Colony-stimulating factors (CSFs) are secreted glycoproteins that bind to receptor proteins on the surfaces of committed progenitors in the bone marrow, thereby activating intracellular signaling pathways that can cause the cells to proliferate and differentiate into a specific kind of blood cell (usually white blood cells. For red blood cell formation, see erythropoietin).

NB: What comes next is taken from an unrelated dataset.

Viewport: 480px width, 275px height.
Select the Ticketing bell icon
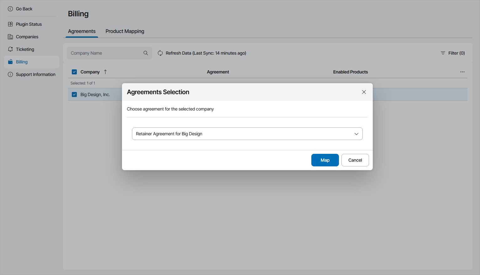pyautogui.click(x=10, y=49)
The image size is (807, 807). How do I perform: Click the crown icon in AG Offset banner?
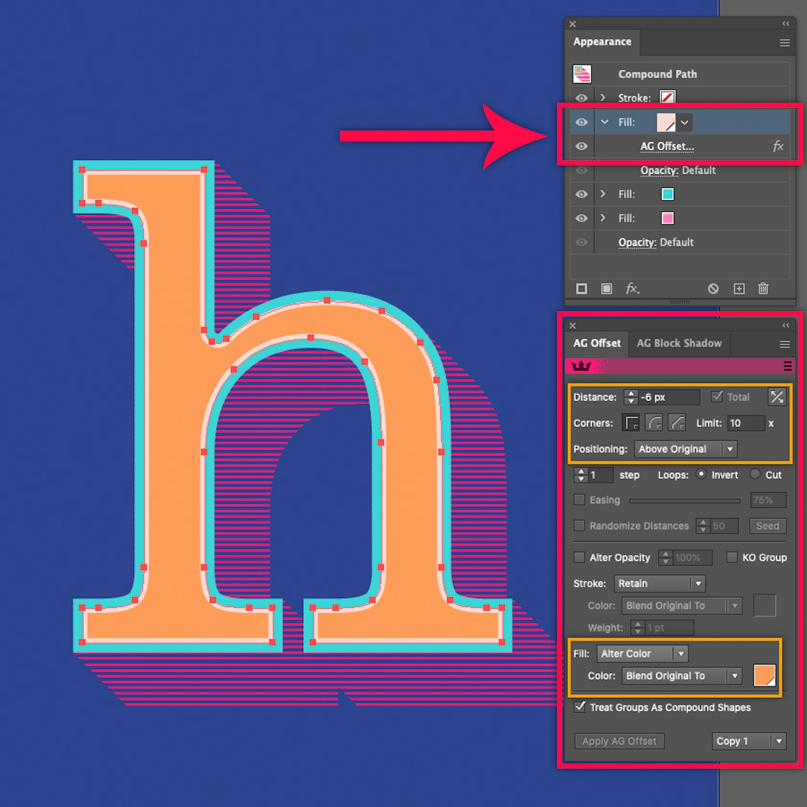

They may be synthesized and administered exogenously. However, such molecules can at a latter stage be detected, since they differ slightly from the endogenous ones in, e.g., features of post-translational modification.

==Etymology==
The name "colony-stimulating factors" comes from the method by which they were discovered.

Hematopoietic stem cells were cultured (see cell culture) on a so-called semisolid matrix, which prevents cells from moving around, so that, if a single cell starts proliferating, all of the cells derived from it will remain clustered around the spot in the matrix where the first cell was originally located. These are referred to as "colonies". Therefore, it was possible to add various substances to cultures of hemopoietic stem cells and then examine which kinds of colonies (if any) were "stimulated" by them.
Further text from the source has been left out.